California: Washington? Say What?
I hate to break it to you, but people in Silicon Valley don't spend a lot of time thinking about Washington.
Oh, sure, we follow the news. We know the federal government is still grinding away, just like a "West Wing" rerun. We tolerate powerful politicians who flock here for campaign cash. We cringe as Immigration and Customs Enforcement and the Department of Homeland Security build the Berlin Wall on our border, Congress blows off health-care reform, and the administration finds new ways to alienate every nation on Earth.
Many of us have visited Washington at least once, to see the monuments and museums. We'd make the trip more often if you'd let us fly directly into the convenient airport named for our former governor, instead of the faraway one with the silly trams.
-- Patty Fisher
San Jose
The writer is a columnist at the San Jose Mercury News.
Vermont: Push Paper? I Don't Think So
Much about the lower 47 puzzles Vermonters; perhaps no place more than Washington. How can so many people dash about, looking so busy, and have so little to show for it at day's end?

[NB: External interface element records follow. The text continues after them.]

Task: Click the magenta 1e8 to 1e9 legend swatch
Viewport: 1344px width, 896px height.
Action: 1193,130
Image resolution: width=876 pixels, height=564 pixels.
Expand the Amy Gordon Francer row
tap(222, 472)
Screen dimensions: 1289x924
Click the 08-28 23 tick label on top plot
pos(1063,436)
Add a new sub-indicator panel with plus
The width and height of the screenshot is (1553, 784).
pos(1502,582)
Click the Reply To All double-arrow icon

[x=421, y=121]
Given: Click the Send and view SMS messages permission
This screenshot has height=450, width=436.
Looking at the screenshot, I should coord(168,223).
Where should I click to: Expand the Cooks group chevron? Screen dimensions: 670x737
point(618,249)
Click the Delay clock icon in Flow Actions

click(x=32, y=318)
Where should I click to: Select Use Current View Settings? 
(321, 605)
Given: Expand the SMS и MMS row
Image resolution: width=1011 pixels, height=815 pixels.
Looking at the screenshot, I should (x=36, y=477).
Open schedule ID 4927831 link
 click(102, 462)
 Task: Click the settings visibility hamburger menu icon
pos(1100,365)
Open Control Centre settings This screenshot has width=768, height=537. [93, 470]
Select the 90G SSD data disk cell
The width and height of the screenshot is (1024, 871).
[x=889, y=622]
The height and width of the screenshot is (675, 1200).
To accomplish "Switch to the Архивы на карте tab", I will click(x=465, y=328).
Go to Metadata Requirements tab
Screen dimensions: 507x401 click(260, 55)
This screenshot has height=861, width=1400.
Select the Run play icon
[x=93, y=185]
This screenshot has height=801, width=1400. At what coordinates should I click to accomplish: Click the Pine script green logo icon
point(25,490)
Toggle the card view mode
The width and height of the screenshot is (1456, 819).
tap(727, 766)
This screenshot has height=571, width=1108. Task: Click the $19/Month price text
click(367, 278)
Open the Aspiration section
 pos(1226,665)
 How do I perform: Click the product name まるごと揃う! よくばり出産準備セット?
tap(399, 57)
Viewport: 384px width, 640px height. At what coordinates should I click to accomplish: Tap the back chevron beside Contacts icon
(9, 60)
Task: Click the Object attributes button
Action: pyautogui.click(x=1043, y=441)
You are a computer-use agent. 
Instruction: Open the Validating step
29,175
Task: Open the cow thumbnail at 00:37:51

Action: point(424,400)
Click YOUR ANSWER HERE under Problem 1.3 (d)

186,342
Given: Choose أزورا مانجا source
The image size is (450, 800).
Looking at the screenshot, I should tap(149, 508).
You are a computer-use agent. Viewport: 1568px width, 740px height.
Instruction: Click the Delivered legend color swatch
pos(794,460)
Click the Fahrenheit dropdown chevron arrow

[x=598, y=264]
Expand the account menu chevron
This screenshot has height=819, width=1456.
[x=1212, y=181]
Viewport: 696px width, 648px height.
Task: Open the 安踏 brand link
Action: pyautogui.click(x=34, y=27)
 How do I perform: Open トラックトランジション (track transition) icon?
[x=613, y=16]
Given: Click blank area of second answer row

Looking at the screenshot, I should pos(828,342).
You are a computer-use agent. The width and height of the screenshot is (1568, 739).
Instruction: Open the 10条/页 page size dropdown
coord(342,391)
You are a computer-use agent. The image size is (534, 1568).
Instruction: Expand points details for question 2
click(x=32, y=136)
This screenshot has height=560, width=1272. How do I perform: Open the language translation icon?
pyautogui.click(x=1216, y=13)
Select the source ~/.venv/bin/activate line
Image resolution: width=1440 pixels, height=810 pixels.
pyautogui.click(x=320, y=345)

In Vermont, we like to see the product of our labor, to feel it or to taste it. We split and stack firewood, and sure enough we set by the warm fire we kindled. We feed cows and milk them, and then we have pails of milk to drink -- and with some more work, ice cream and butter. We clobber away in a granite or marble quarry and, when the sun sets over the Adirondacks, we can rub our hands over the smooth slab of rock we've muscled from the mountainside. We cut timber. We boil sap from maple trees until it magically transforms into syrup. We shovel and then we shovel some more until we have a path through the snow to fetch the mail.
What are all those people doing in the District of Columbia? They crowd into underground trains, they sprint for cabs, they sit for hours around polished tables yakking at each other, and then they go home. Nothing to touch, nothing to taste. Nothing except paper from the trees we cut in Vermont to shove into briefcases everyone seems to hug so passionately.
For what? What is Washington making? Except, of course, enough money to go relax at Nationals games. They used to be our hometown Montreal Expos. If we cut enough wood or sold enough milk, we'd treat ourselves to a baseball game there. Took less time for most Vermonters to travel to an Expos game than it does to go from Prince William County to RFK Stadium.
But the Expos were stolen. By Washington.
-- Ed Shamy
Burlington, Vt.
The writer is a Burlington Free Press columnist.